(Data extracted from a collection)
***

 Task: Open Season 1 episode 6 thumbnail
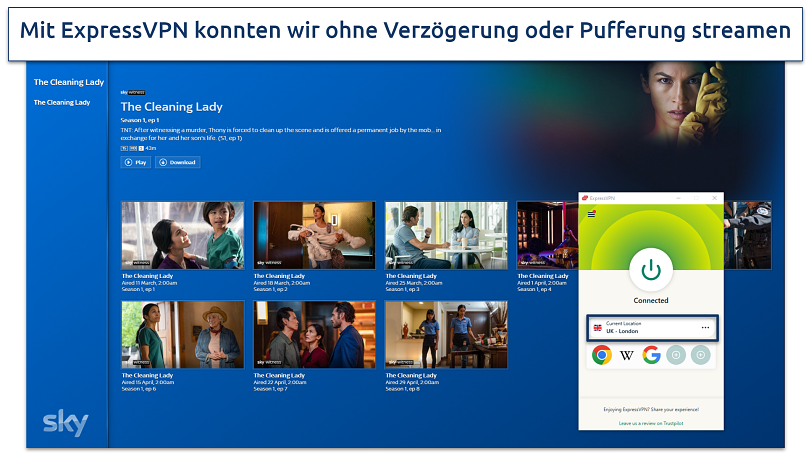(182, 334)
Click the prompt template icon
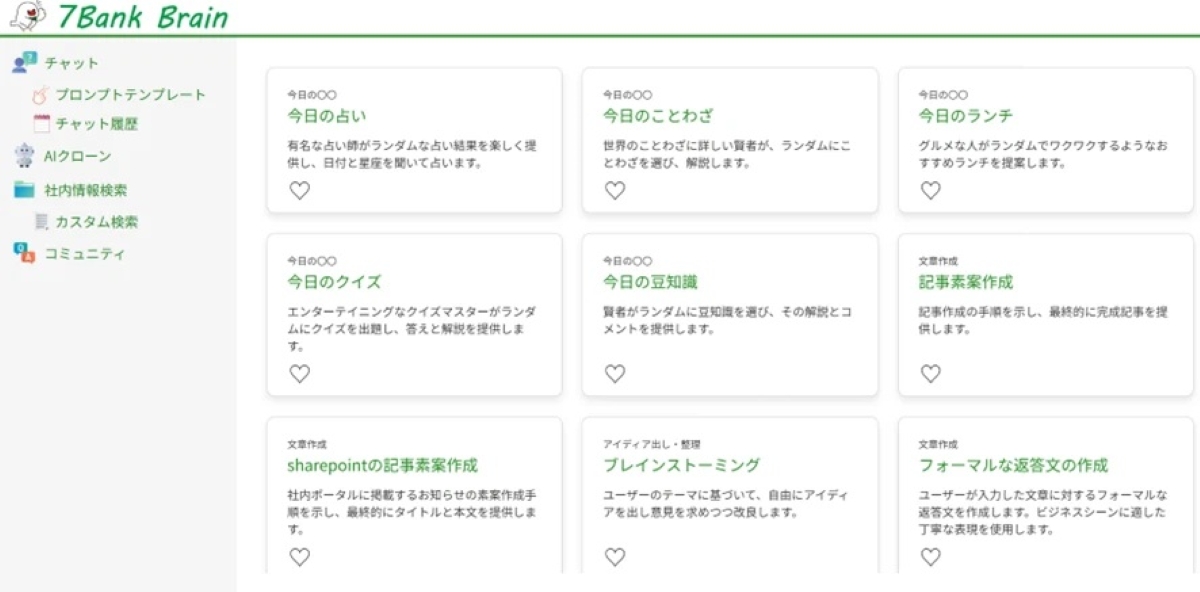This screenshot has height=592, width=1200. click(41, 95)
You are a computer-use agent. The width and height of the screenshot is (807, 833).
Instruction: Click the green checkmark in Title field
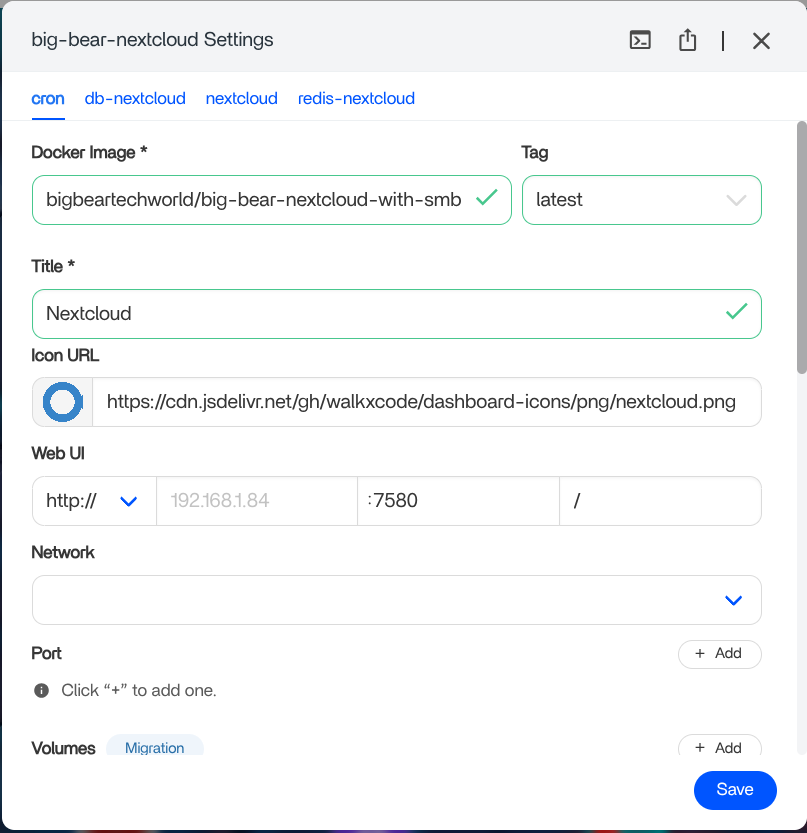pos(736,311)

***

■ TO DO: Pictures do not belong in the copy. Reproduce the rest of the data exactly.

■ ANSWER AREA:
 Task: Open Season 1 episode 6 thumbnail
(182, 334)
Click the prompt template icon
This screenshot has height=592, width=1200. click(41, 95)
You are a computer-use agent. The width and height of the screenshot is (807, 833).
Instruction: Click the green checkmark in Title field
pos(736,311)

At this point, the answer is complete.